INSTRUCTIONS TO FOLLOW = Your answer should repeat exactly the lines from the one holding "Click Save button in the dialog" through the end of the data, and it should contain no pictures.

[[ LISTED RECORDS open ]]

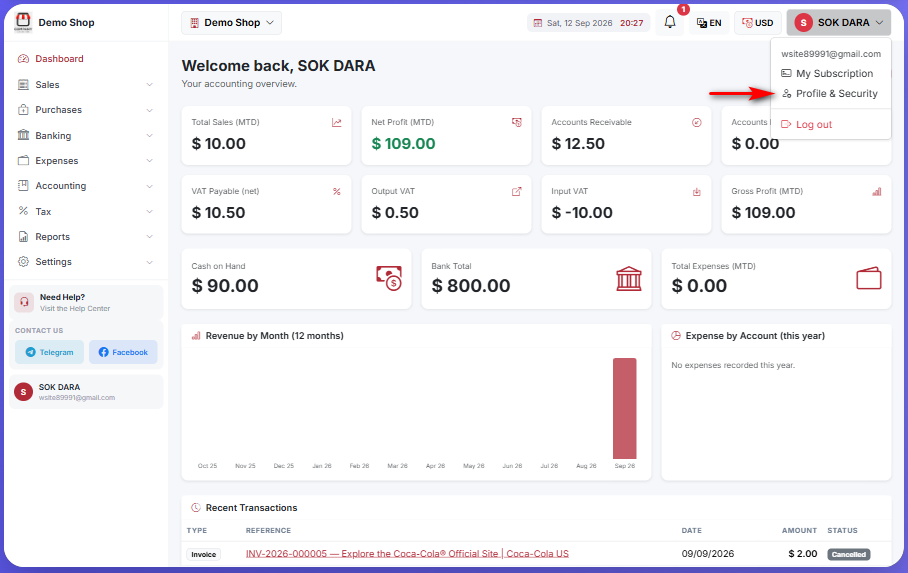This screenshot has height=573, width=908.
Task: Log out from the user menu
Action: (807, 125)
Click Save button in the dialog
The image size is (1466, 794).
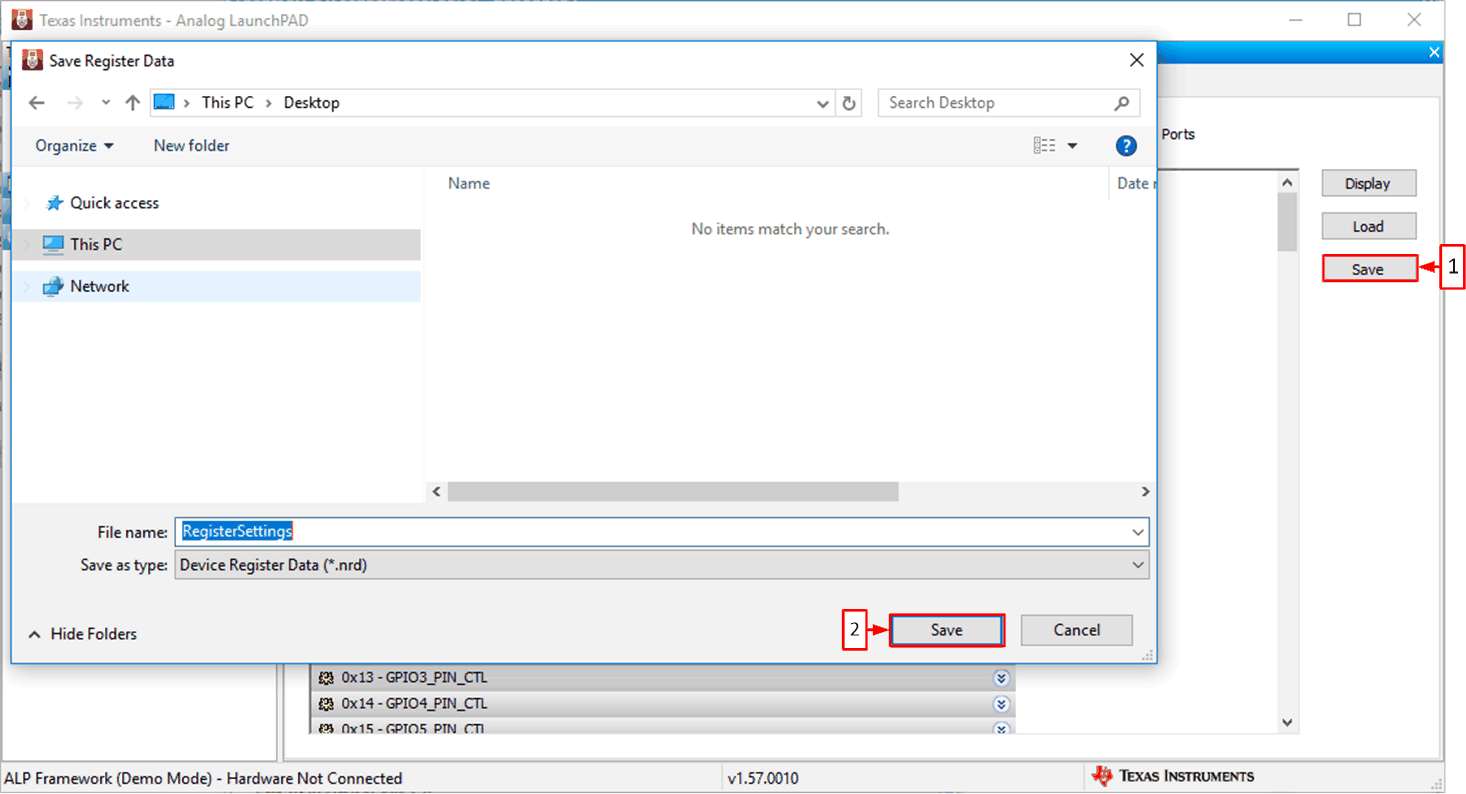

[[ LISTED RECORDS closed ]]

TASK OUTPUT =
Click Save button in the dialog
The image size is (1466, 794).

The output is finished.